A unified concept of effective one component plasma for hot dense plasmas

TL;DR

This paper introduces a unified effective one component plasma (eOCP) model for hot dense plasmas, validated through molecular dynamics simulations, which accurately captures structural, dynamical, and thermodynamic properties.

Contribution

It develops a unified eOCP framework that combines short-range structure and screening effects, improving modeling of hot dense plasmas over existing separate models.

Findings

The eOCP accurately reproduces plasma structure and relaxation timescales.

The model aligns with experimental observations in x-ray Thomson scattering.
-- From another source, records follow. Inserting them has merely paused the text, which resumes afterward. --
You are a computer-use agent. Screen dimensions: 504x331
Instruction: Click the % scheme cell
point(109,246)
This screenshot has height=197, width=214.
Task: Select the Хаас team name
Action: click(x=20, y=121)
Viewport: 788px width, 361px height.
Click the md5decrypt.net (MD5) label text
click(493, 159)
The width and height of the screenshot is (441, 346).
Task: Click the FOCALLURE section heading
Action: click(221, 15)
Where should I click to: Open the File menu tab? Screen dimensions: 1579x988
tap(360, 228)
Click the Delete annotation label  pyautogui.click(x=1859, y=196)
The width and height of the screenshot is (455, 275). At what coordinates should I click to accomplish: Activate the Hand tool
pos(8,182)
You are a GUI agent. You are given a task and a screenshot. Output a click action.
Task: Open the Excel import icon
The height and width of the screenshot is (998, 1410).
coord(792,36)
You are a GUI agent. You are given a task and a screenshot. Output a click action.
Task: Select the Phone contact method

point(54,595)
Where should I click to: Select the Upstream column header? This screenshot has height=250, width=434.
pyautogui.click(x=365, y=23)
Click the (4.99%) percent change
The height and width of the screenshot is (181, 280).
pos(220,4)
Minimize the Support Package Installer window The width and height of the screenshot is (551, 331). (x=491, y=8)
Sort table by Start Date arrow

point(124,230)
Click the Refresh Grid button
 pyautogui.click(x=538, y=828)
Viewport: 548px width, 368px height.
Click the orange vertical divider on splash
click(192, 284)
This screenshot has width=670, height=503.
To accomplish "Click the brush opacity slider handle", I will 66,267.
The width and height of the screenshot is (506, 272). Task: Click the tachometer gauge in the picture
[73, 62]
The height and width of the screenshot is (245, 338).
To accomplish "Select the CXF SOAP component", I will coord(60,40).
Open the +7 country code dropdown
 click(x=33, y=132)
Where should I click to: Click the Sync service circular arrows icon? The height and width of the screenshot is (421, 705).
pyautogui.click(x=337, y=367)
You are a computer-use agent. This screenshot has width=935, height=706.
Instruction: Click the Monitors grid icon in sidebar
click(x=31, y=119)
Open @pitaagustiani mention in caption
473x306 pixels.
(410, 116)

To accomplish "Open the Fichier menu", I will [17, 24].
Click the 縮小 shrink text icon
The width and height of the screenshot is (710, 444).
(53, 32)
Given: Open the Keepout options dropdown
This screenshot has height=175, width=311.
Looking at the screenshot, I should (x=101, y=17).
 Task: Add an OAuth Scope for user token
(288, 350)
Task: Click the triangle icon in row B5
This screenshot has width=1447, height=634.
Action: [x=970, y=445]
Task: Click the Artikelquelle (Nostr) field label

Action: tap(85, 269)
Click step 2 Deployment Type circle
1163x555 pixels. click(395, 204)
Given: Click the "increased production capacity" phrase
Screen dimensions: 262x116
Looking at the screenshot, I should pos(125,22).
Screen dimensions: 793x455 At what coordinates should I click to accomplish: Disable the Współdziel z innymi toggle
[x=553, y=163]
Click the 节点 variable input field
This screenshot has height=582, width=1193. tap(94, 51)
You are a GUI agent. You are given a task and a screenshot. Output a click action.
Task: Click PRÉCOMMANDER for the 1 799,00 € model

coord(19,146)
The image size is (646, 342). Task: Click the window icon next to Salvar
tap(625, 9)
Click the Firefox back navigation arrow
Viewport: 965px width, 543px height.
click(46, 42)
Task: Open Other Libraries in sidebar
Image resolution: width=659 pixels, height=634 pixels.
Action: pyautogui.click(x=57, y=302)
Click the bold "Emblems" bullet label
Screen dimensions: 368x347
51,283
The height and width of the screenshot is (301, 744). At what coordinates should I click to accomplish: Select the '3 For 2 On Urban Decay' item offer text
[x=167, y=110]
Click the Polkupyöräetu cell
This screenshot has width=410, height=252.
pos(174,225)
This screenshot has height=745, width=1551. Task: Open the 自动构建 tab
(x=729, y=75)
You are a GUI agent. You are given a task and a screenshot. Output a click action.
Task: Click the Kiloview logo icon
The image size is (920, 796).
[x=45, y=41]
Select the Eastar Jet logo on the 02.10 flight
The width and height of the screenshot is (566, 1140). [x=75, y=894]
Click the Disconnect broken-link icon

It provides a reliable basis for calculating plasma properties like equation of state.

Abstract

Orbital-free molecular dynamics simulations are used to benchmark two popular models for hot dense plasmas: the one component plasma (OCP) and the Yukawa model. A unified concept emerges where an effective OCP (eOCP) is constructed from the short-range structure of the plasma. An unambiguous ionization and the screening length can be defined and used for a Yukawa system, which reproduces the long range structure with finite compressibility. Similarly, the dispersion relation of longitudinal waves is consistent with the screened model at vanishing wavenumber but merges with the OCP at high wavenumber. Additionally, the eOCP reproduces the overall relaxation timescales of the correlation functions associated with ionic motion. In the hot dense regime, this unified concept of eOCP can be fruitfully applied to deduce properties such as the equation of state, ionic transport coefficients, and the ion feature in x-ray Thomson scattering experiments.